Stored items:
'''

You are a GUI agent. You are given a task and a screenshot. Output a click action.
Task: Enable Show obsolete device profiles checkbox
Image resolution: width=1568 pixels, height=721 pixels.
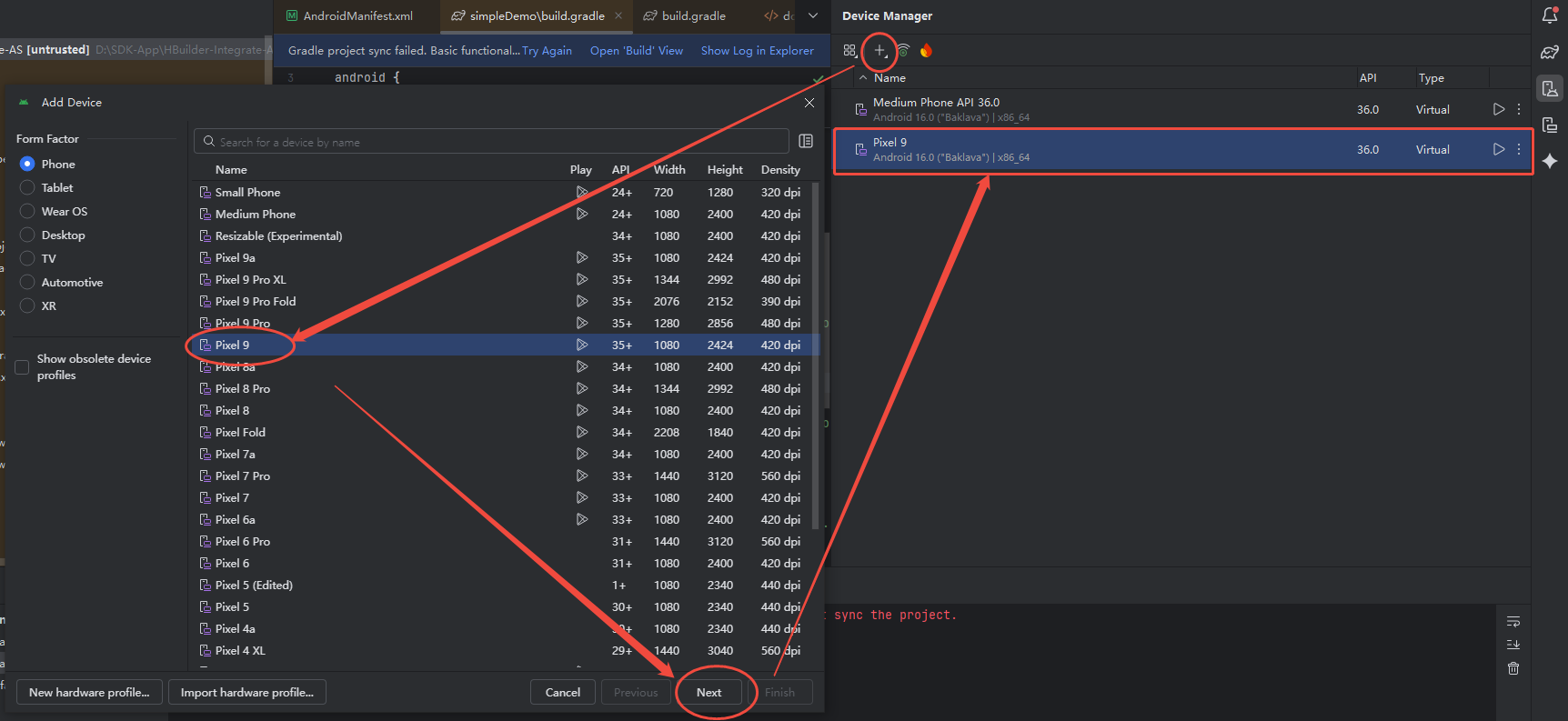pos(22,367)
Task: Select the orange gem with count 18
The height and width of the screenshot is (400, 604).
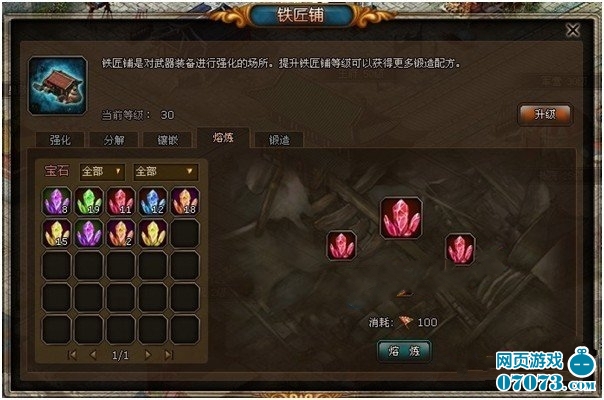Action: coord(185,201)
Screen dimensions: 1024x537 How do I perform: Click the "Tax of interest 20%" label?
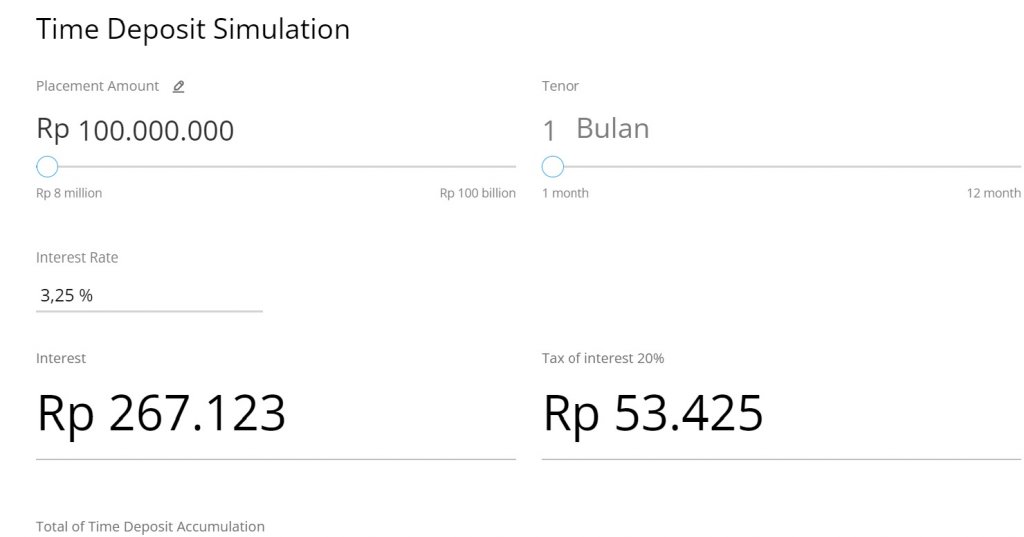pyautogui.click(x=603, y=358)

'''

▶ [TASK INSTRUCTIONS] What you hand back should match the entries above exactly, except that no picture appears.

▶ [EXERCISE ANSWER]
You are a GUI agent. You are given a task and a screenshot. Output a click action.
Task: Enable Show obsolete device profiles checkbox
Image resolution: width=1568 pixels, height=721 pixels.
pos(22,367)
Task: Select the orange gem with count 18
The height and width of the screenshot is (400, 604).
Action: coord(185,201)
Screen dimensions: 1024x537 How do I perform: Click the "Tax of interest 20%" label?
pyautogui.click(x=603, y=358)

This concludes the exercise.